I've never been a fan of @SlackHQ but we do use it and is our main way of communicatingI like their new release with ways of navigating between messages with keyboard arrows (Preferences / accessibility to activate it)I turn off notifications and use the "all unreads" inbox

17. Tandem

We use @Tandem_HQ for our internal calls (standups, retros, one off calls). The key feature for us is how fast it is to set up a random call. Doing that with zoom is very painful. With Tandem, it's a few secs.

18. Airtable

We built a lightweight CRM using @airtable to centralize, view and edit the data, @typeform to handle signups, and @zapier + @mailshakeapp to handle emailing. It's great overall, my only problem is that it can be a bit fragile and prone to "bugs" when we change things.

19. Jira

@Jira for software development. We don't love it but it's much better than we initially expected. Powerful and not as clunky as you might think.

20. Figma

We switched from @sketch to @figma and couldn't go back.

21. Notion

@NotionHQ is our central knowledge management system. We love Notion, it makes it easier to write documentation. Our main problem was the search which didn't work well previously, it's been greatly improved recently

22. Super.so

We also have our helpdesk content on Notion, which is embedded on our website thanks to http://super.so It's great to be able to so easily edit content or create new content for our users

23. Webflow

Our website including our blog is built on @webflow. You have to spend a bit of time learning webflow (their university is great) but once you understand how it works, you have full control over the design and I see very few reasons to write code to build simple website

24. Stripe, Webflow, Calendely

Our private beta is now paid with 2 weeks free trial. We ask users to enter their credit card before scheduling an onboarding call. I did the page, scheduling and payment workflow in @stripe + @webflow + @calendly without writing code

25. VS Code

Our team have been blown away recently by the live sharing plugin of VS code.
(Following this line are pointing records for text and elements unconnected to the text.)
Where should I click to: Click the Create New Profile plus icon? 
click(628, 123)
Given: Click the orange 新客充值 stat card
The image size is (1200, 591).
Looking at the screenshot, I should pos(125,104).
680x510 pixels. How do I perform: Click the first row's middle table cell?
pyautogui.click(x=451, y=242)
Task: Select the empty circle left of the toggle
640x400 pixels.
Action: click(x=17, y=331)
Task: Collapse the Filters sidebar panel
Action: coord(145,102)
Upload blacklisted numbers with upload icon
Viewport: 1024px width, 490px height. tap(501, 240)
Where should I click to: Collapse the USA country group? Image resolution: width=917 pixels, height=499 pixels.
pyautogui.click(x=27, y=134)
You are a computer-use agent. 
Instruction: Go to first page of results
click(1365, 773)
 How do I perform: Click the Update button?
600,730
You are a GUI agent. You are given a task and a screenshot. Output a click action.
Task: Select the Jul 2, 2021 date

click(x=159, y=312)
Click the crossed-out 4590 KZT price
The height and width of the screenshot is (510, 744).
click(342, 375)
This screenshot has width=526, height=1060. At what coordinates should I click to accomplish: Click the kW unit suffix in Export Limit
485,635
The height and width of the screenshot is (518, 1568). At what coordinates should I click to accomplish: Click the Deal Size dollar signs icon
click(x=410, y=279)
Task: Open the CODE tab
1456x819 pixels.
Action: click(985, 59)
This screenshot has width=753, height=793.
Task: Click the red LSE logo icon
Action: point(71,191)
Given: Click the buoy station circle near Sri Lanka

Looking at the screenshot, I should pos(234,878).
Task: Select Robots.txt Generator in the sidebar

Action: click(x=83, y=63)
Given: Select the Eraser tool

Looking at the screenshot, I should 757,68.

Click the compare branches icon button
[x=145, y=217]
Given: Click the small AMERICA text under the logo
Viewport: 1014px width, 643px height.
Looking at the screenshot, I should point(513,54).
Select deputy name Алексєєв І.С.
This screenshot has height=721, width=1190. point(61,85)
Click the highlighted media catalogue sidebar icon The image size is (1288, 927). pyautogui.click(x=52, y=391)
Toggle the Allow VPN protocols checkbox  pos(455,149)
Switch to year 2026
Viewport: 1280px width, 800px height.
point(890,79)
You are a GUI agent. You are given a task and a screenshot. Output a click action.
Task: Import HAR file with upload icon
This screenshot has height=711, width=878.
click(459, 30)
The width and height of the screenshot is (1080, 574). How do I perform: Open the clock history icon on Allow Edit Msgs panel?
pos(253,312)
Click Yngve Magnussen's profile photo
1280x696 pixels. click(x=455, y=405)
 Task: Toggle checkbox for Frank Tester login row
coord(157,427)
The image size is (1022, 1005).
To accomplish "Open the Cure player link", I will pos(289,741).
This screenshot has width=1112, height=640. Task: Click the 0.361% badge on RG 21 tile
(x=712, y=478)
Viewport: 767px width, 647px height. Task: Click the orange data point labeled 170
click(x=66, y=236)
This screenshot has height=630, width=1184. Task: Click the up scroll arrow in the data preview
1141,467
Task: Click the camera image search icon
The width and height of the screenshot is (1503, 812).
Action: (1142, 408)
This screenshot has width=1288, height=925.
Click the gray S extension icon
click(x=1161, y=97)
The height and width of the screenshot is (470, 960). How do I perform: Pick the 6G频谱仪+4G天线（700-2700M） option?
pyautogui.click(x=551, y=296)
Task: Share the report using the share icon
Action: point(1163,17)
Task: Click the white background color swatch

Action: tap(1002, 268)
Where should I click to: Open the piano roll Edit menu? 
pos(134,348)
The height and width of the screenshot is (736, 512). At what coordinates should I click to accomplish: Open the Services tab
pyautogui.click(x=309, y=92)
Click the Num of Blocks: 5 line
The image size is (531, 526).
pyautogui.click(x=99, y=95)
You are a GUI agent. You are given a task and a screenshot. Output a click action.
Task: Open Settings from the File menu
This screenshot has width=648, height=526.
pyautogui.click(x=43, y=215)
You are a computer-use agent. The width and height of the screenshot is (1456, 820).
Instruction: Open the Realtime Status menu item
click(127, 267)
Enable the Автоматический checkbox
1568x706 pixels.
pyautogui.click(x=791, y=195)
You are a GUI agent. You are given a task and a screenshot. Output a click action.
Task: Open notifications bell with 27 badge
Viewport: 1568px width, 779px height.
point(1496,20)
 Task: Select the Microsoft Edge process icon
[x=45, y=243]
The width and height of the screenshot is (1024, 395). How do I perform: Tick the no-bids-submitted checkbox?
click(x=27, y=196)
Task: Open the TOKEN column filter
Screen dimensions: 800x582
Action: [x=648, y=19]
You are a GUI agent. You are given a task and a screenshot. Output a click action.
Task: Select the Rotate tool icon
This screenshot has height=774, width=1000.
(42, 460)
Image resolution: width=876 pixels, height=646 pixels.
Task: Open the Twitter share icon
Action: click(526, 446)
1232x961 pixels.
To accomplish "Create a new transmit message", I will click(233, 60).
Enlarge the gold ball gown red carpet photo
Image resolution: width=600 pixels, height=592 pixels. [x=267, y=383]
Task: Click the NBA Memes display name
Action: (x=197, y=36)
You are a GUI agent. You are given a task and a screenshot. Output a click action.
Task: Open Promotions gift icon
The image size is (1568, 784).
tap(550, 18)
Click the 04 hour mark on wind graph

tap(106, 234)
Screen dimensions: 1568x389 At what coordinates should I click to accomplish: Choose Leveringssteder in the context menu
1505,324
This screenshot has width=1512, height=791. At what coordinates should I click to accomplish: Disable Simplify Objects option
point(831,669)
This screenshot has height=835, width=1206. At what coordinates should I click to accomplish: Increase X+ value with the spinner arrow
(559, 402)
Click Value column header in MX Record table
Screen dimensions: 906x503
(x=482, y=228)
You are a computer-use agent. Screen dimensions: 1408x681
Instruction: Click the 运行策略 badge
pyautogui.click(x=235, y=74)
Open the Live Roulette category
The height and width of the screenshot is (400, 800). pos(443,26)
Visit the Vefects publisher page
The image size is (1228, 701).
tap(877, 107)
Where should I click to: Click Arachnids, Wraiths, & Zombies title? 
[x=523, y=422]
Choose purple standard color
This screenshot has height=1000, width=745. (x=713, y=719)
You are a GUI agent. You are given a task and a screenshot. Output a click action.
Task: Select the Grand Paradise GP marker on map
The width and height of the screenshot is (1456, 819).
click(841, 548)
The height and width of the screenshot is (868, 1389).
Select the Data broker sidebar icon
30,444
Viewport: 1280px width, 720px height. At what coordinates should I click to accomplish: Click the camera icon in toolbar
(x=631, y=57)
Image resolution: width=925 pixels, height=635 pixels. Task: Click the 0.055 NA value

It's amazing to do peer coding remotely.

26. Zapier

@zapier powers a lot of our user related workflow. We pay ~$200 / month of Zapier and are getting immense value from it.

27. Dashlane

@dashlane is our team password manager. The UX is clunky and there are many things to be improved but it does the work

28. Lempod

We are part of a few pods on lempod. When posting things on Linkedin, it enables us to have people within our team, investors, larger community automatically like that post to increase visibility

29. Actiondesk

Finally, we obviously use @actiondesk for our spreadsheet and data analytics needs.